The key features of a neutron star for nearby objects are the disproportionately large gravitational effect they have for an object of their size, and the tight beams of intense radiation they emit from their magnetic poles (not necessarily their rotational poles, look into pulsars).
A neutron star could be an object abut 10 km wide with the gravitational effect of an object double the mass of our sun. A star system with a habitable planet similar to ours is more likely to orbit the neutron star than it is to orbit that planet's star. They form from supernova, which would have obliterated nearby star systems, so it would most likely be an object that orbited in from far away before capturing the planet and star. This would likely make the neutron star a very distant object in human terms. Another possibility is that the neutron star swept up an accretion disk while passing through stellar dust clouds and built the star system around itself. Jupiter is almost massive enough to have become a star, so something not much bigger could provide the 'sun' of this system, but be an interesting case where a habitable planet does not orbit its own sun. This odd configuration might cause a regular cycle of ice ages and global warming much like ordinary winters and summers as 'Jupiter' moved relatively closer or farther over the course of decades.
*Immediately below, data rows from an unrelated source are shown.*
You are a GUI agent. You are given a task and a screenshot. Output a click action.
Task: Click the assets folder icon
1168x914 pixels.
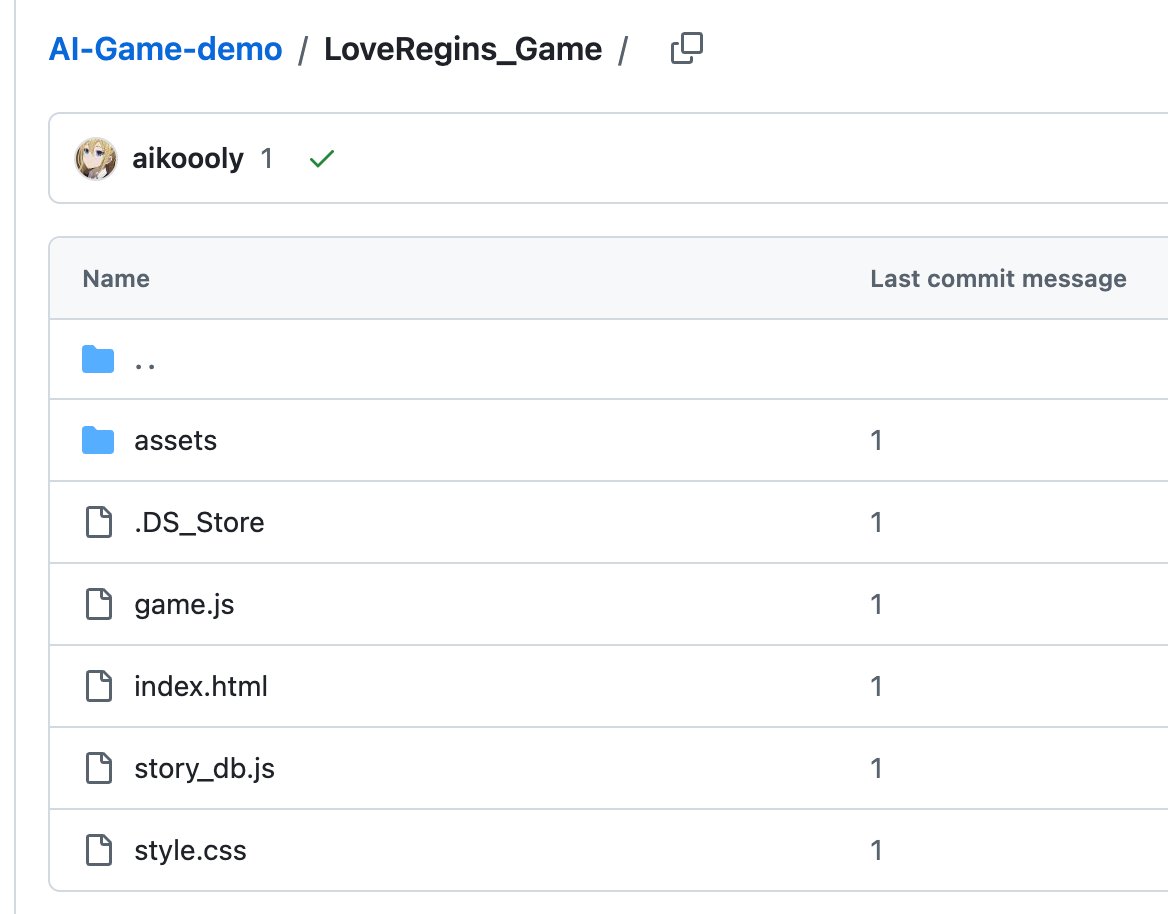coord(98,440)
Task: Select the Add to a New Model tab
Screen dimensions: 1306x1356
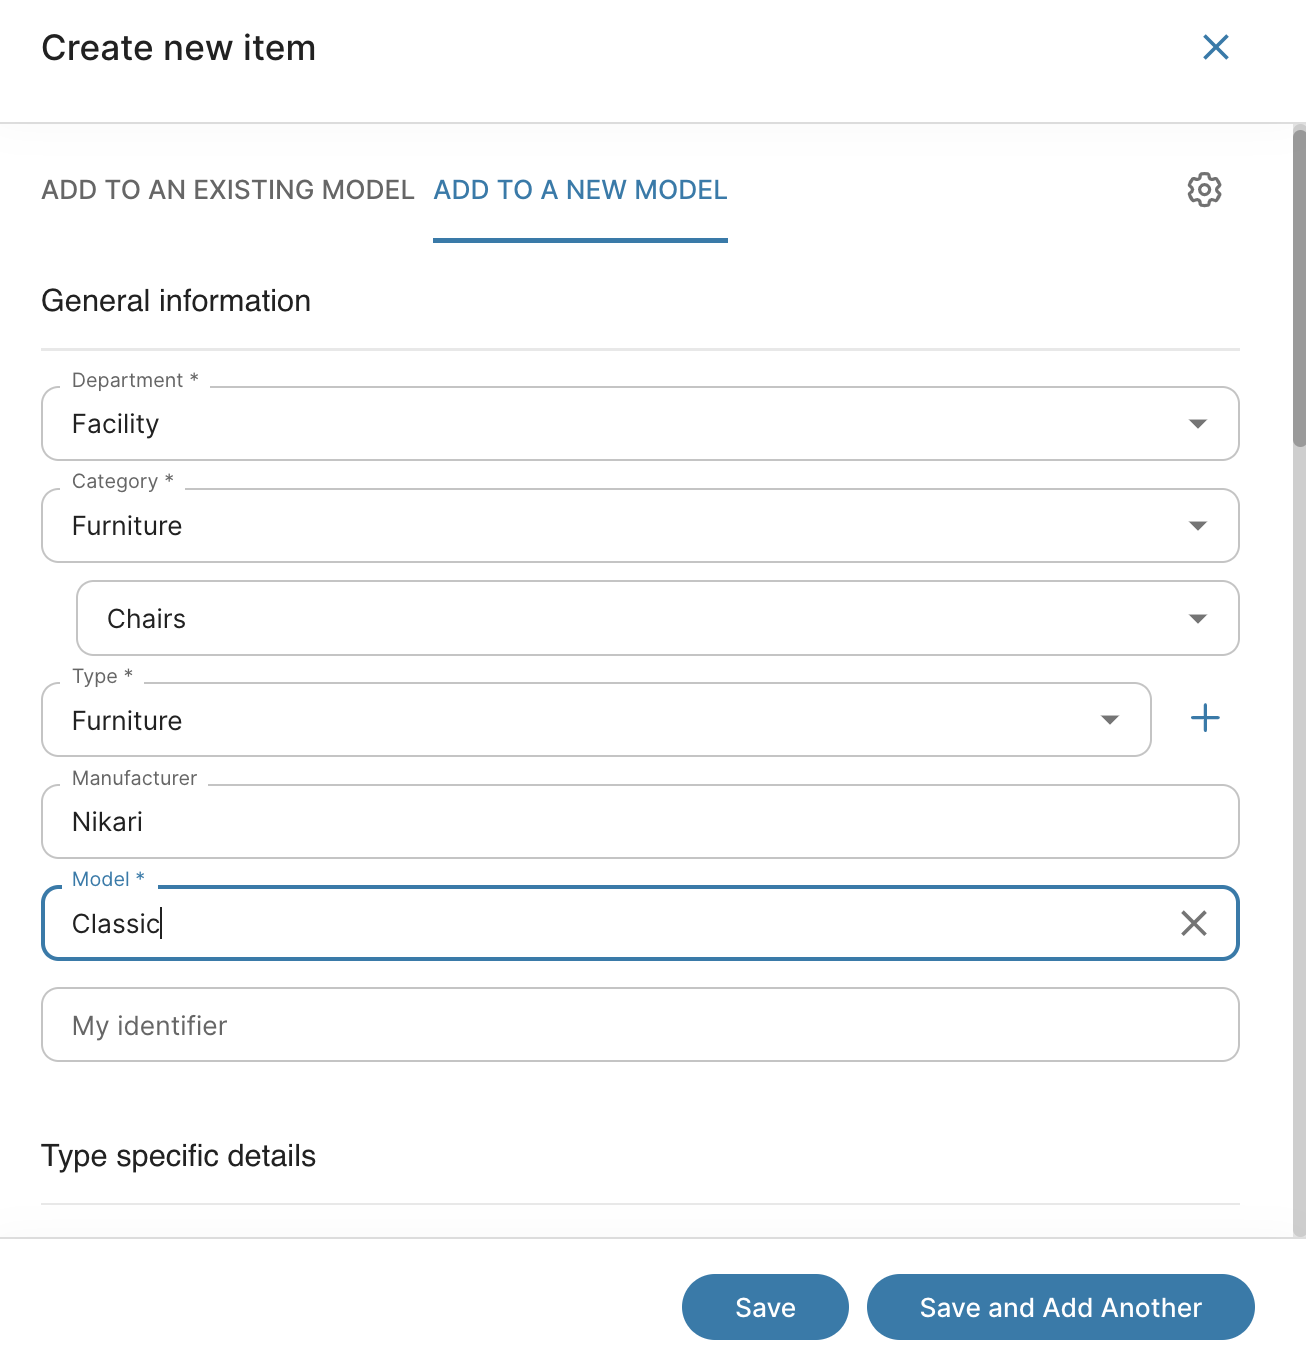Action: click(580, 190)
I think the high energy 'lasers' emitted by the magnetic poles would sweep out two cones of space (hopefully outside the orbital path of the planets) which would be utter kill-zones for anything we understand as biology or technology. One could theoretically navigate around the beams, but their precession around the neutron star as it rotates is so fast that the window of entry into those cones of space would only be a few seconds at best. I'm unsure a vessel even could pass through the kill-zone fast enough at sub-light speed.